Creating a categorical date variable requires that all the non-missing categories contain a DATE attribute that should contain a valid and unique ISO-8601 date string:
CREATE CATEGORICAL CUT my_num
BREAKS MIN, 18, 25, 45, 75, MAX
LABELS
"Underage" MISSING,
"Young adults" CODE 1 DATE "2022-01-23",
"Adults" CODE 3 DATE "2022-01-24",
"Older adults" CODE 5 DATE "2022-01-25",
"Elder" CODE 100 MISSING
AS my_cut;
Setting missing values
Surveys can sometimes include numeric variables to denote "missingness". For example, "-1" or a large number like "999". If you don’t want these values included in the categorical cuts, then you can specify them as missing here. Missing values indicated here are compared using strict equality (if you want to cap variables, such as to remove outliers, you should first use the CREATE NUMERIC CASE command).
Again, you can set the code of a category (if you wish).
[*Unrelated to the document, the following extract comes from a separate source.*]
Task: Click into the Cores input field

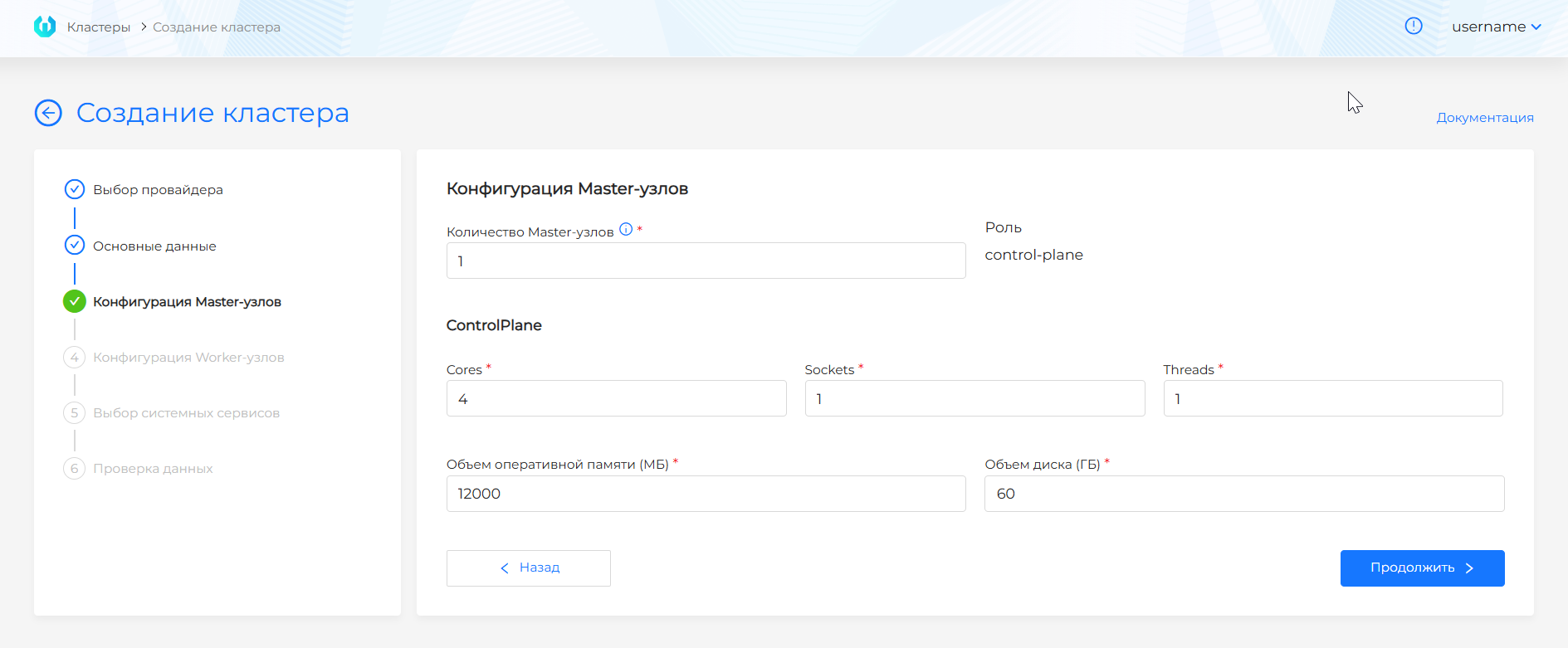Action: tap(616, 399)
An example is that you might want all the missing values with IDs such as 98 or 99: because the data is defined as missing, it then has no bearing on the analysis by a dataset viewer.
CREATE CATEGORICAL CUT
alias, ..., alias
BREAKS [MIN,] number, ..., number [, MAX] [closed LEFT|RIGHT]
[LABELS "string" [CODE code] [NUMERIC VALUE <float>] [MISSING], ..., "string" [CODE code] [NUMERIC VALUE <float>] [MISSING]]
[SET MISSING value ["string"] [CODE code], ..., value ["string"] [CODE code]]
AS alias, ..., alias
[TITLE "string", ..., "string"]
[DESCRIPTION "string", ..., "string" | COPY]
[NOTES "string", ..., "string" | COPY];
Use case one
Consider a numeric variable representing the respondents' reported integer age. For analysis, we would create a categorical version with four categories:
CREATE CATEGORICAL CUT age
BREAKS MIN, 18, 30, 40, MAX CLOSED LEFT
LABELS "Under 18", "18-29", "30-39", "40+"
AS age_categories
TITLE "Age Categories";
Use case two
Let’s consider another example with a series of twelve numeric variables that we want to bin up in order to evaluate the ranges. We can do the same categorical cut on all of them at once:
- Raw Data (Numeric variables):
CREATE CATEGORICAL CUT Q5_1...Q5_12
BREAKS MIN, 51, 101, 151, 201, MAX CLOSED LEFT
LABELS "Upto 50", "51-100", "101-150", "151-200", "201+" MISSING
AS Q5Newt1_1...Q5Newt1_12
DESCRIPTION "Brand 1", "Brand 2", "Brand 3", "Brand 4", "Brand 5", "Brand 6", "Brand 7", "Brand 8", "Brand 9", "Brand 10", "Brand 11", "Brand 12";
Here, we set the "201+" cases as outliers (MISSING). Note the difference in the Missing counts between the input and output variables. If you click the "Properties" of the categorical variables created, you can see the category "201+" and its counts marked as "Missing".
We might subsequently group the resultant categorical variables as a categorical array variable (since they share equivalent categories):
CREATE CATEGORICAL ARRAY
Q5Newt1_1...Q5Newt1_12
LABELS USE DESCRIPTIONS
AS Q5_array
TITLE "Number of visits";
As you already set up the brand names in all the variable’s description, you can simply set the labels with LABELS USE DESCRIPTIONS.